## Schriftelijke opdracht 1
Kun je uit de tekst over het vermoeden van een vergoedingsrecht letterlijk het gedeelte halen van "Eén van de argumenten" tot en met "zijn betekenis verloren."?

## Tekstfragment
Eén van de argumenten die door mevrouw Duijvendijk zijn aangevoerd voor het vermoeden van een vergoedingsrecht, is dat daarmee de voorgestelde wijziging op het punt van erfenissen en schenkingen zou worden onderstreept en niet blijft steken in symboolwetgeving. Door aanvaarding van het amendement-Anker heeft dit argument zijn betekenis verloren.

Het voorstel van mevrouw Van Duijvendijk houdt slechts een vermoeden in dat er grond bestaat voor een vergoedingsrecht. Dat vermoeden wijkt als komt vast te staan dat er met de erfenis of de schenking uitgaven zijn gedaan die geen grond opleveren voor een vergoedingsrecht, zoals de aanschaf van een privé-goed of betaling van een luxe vakantiereis die de kosten van de huishouding te boven gaat. Indien het juist is dat uit privé-middelen nogal eens luxe vakanties voor het gezin worden betaald, zou dat derhalve geen grond zijn voor een vergoedingsrecht.

Een ander aspect dat mij van belang lijkt, is de mogelijkheid dat uit het geërfde of geschonken geld kosten van de huishouding zijn voldaan. Dergelijke uitgaven geven in beginsel – indien zij niet uit de inkomens van de echtgenoten kunnen worden voldaan – aanspraak op vergoeding uit de gemeenschap. Ten aanzien van vergoedingsrechten voor kosten van de huishouding neemt de Hoge Raad vrij snel rechtsverwerking aan. Afrekening van huishoudkosten dient naar het oordeel van de Hoge Raad op betrekkelijk korte termijn te geschieden, niet pas na vele jaren (HR 29 april 1994, NJ 1995, 561). Een wettelijk vermoeden als hier besproken, zou de mogelijkheid creëren om toch nog veel later vergoeding voor kosten van de huishouding te verlangen. Vgl. ook HR 15 september 2006, RvdW 2006, 854, in welk arrest aan een beroep op een vervalbeding ter zake van vergoeding voor teveel betaalde kosten van de huishouding minder strenge eisen zijn gesteld dan aan een beroep op een vervalbeding in het kader van een periodiek verrekenbeding.

Een bezwaar dat ik in elk geval zie, is dat onvoldoende duidelijk is hoe het vermoeden zich zou moeten verhouden tot het uitgangspunt dat de wettelijke gemeenschap werkt als een «spons» (vgl. het vermoeden van artikel 94 lid 6). Wellicht zal men zeggen dat het eerstbedoelde vermoeden van obligatoire aard is, terwijl het vermoeden van artikel 94 lid 6 betrekking heeft op de goederenrechtelijke verhoudingen. Niettemin zou het voorstel hier nieuwe problemen in het leven kunnen roepen en daarmee afbreuk doen aan de gewenste eenvoud van het systeem. Op grond van deze overwegingen is ervan afgezien om het wetsvoorstel op dit punt aan te passen.

## Schriftelijke opdracht 2
Wil je alle records hieronder woord voor woord overnemen, zonder de afbeeldingen?

(Enkele records)
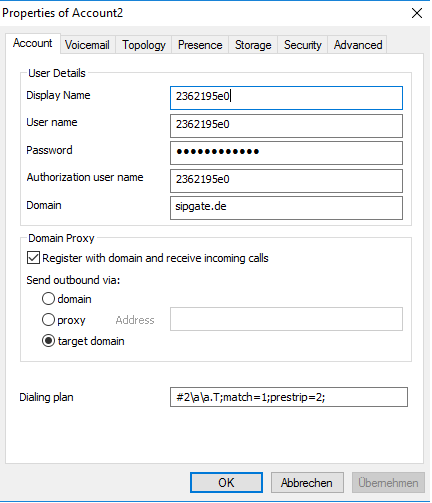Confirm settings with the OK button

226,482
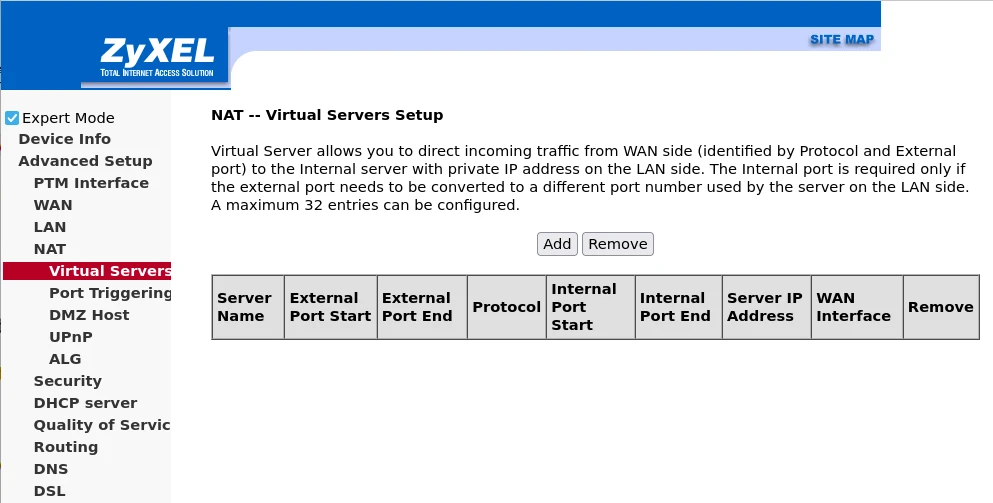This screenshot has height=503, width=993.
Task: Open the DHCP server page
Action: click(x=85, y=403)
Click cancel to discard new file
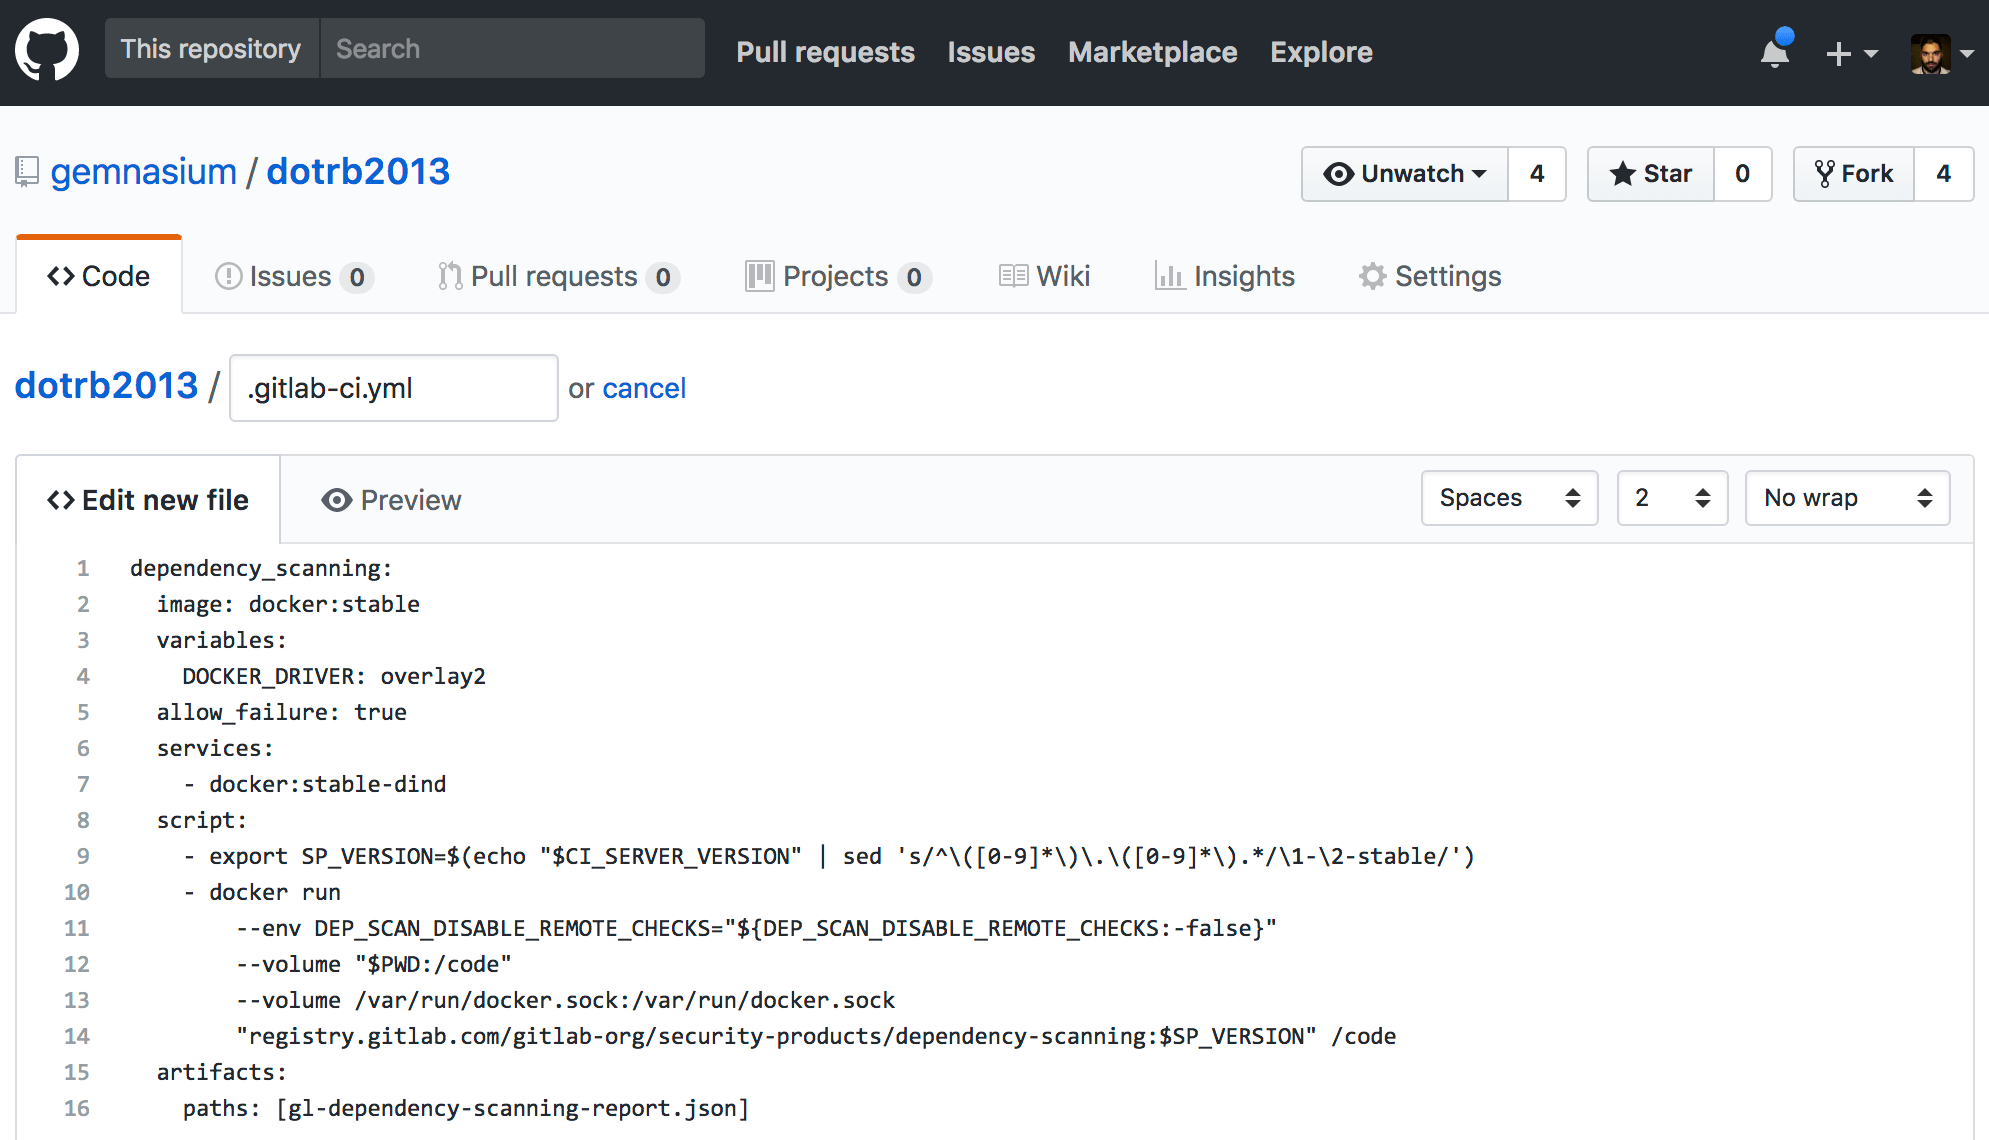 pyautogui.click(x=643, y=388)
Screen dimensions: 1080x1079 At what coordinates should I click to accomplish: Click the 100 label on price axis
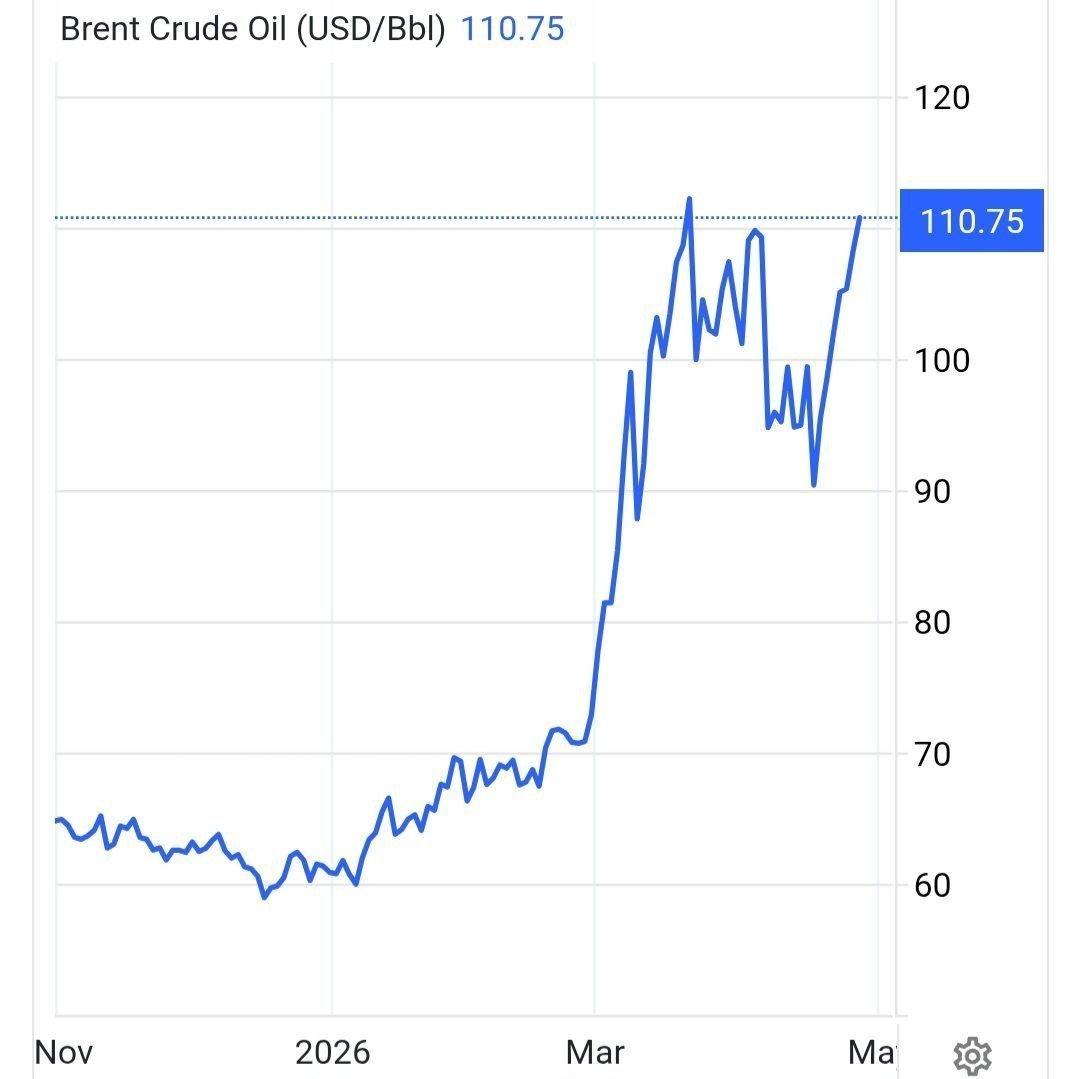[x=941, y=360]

## Definitief antwoord 1
Eén van de argumenten die door mevrouw Duijvendijk zijn aangevoerd voor het vermoeden van een vergoedingsrecht, is dat daarmee de voorgestelde wijziging op het punt van erfenissen en schenkingen zou worden onderstreept en niet blijft steken in symboolwetgeving. Door aanvaarding van het amendement-Anker heeft dit argument zijn betekenis verloren.

## Definitief antwoord 2
Confirm settings with the OK button

226,482
This screenshot has height=503, width=993.
Task: Open the DHCP server page
Action: click(x=85, y=403)
Click cancel to discard new file
 pyautogui.click(x=643, y=388)
Screen dimensions: 1080x1079 At what coordinates should I click to accomplish: Click the 100 label on price axis
[x=941, y=360]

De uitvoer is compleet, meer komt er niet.